Pragmatic individuals starting up on their own need to remember that the world, the economy and the market may all change and your business may get tossed around in uncertainty. However, if you’re setting up on your own because it’s the idea of working for yourself and the lifestyle that goes with it that makes you happy – that happiness is likely to endure.
Last year the Office for National Statistics published a report showing that self-employment in the UK was higher than it has been in the last 40 years. The survey showed a dramatic rise in self-employment since 2009, a clear response to the financial crash of 2008.
This rise has not been overly due to more people making the leap, but to more people sticking at it. I mentioned more than once how tough life can be as a sole trader or start-up (especially in the early days) but with fewer employment opportunities out there, more people have been willing to stick it out.

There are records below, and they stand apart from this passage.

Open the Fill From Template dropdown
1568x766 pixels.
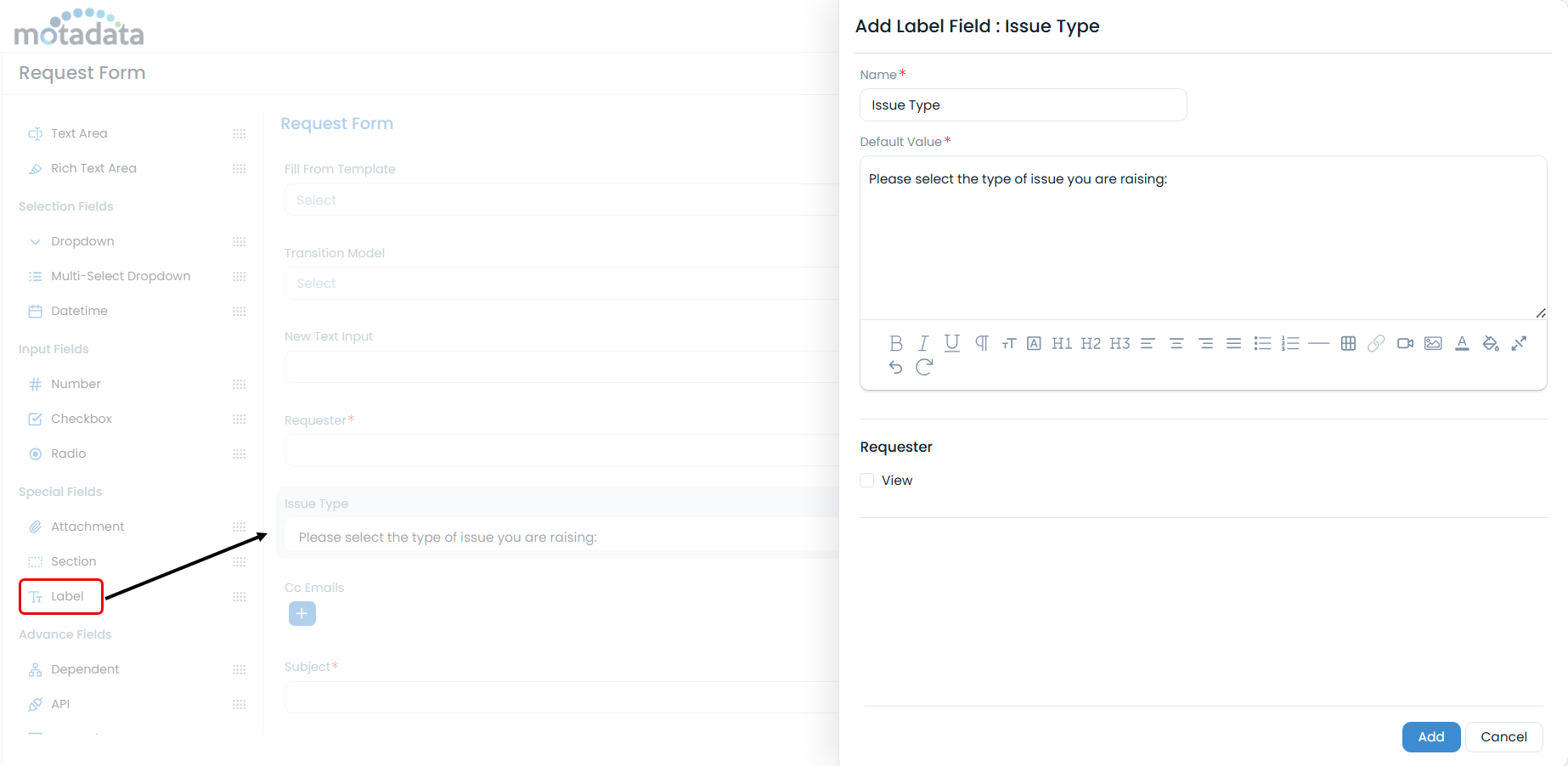[x=561, y=200]
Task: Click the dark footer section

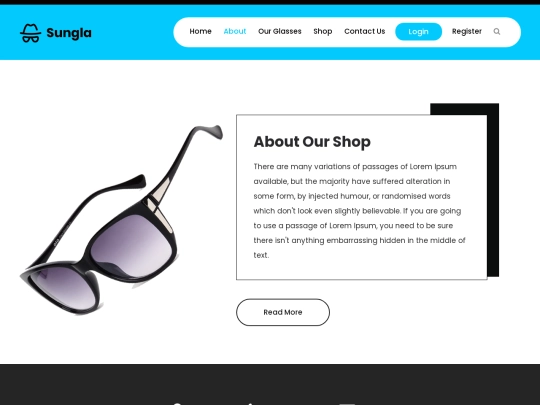Action: (270, 385)
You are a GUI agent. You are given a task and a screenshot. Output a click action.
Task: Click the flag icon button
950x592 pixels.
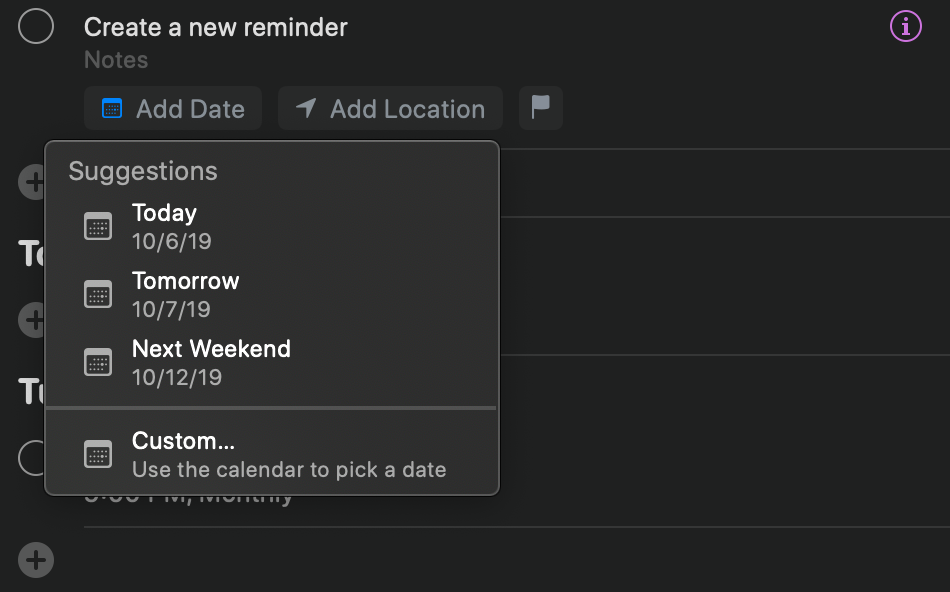pyautogui.click(x=541, y=108)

With the situation changing and more jobs becoming available, this trend in rising self-employment may not necessarily continue. There aren’t many guarantees when it comes to setting up on your own. You might strike it rich, change the game or disrupt the market but you might not. If your motivations are money, power and influence you might be disappointed and, if the economic climate improves, we may see more such people drift back to employed work.
Things are different however if you’re looking for more of a life change. A survey was conducted by Microsoft on the benefits of working from home and Forbes published a list of the top ten:
- Work/home balance (60%)
- Save gas (55%)
- Avoid traffic (47%)
- More productive (45%)
- Less distractions (44%)
- Eliminate long commute (44%)
- Quieter atmosphere (43%)
- Less stressful environment (38%)
- More time with family (29%)
- Environmentally friendly (23%)
Many of the benefits listed here are more personal and have less to do with external factors. If you can see things that motivate you listed here then you have every reason to stay the course. Self-employed people are generally happier and the main reason for this comes in at number one in the list. Though we often work longer hours we have the control to choose when those hours are.
If a key motivator of yours is to increase your happiness and the results on this list are the sort of things that might just do that then these benefits are likely to hold true regardless of the turning wheel of fortune around you. The tough days can be endured because the real rewards are there for the taking.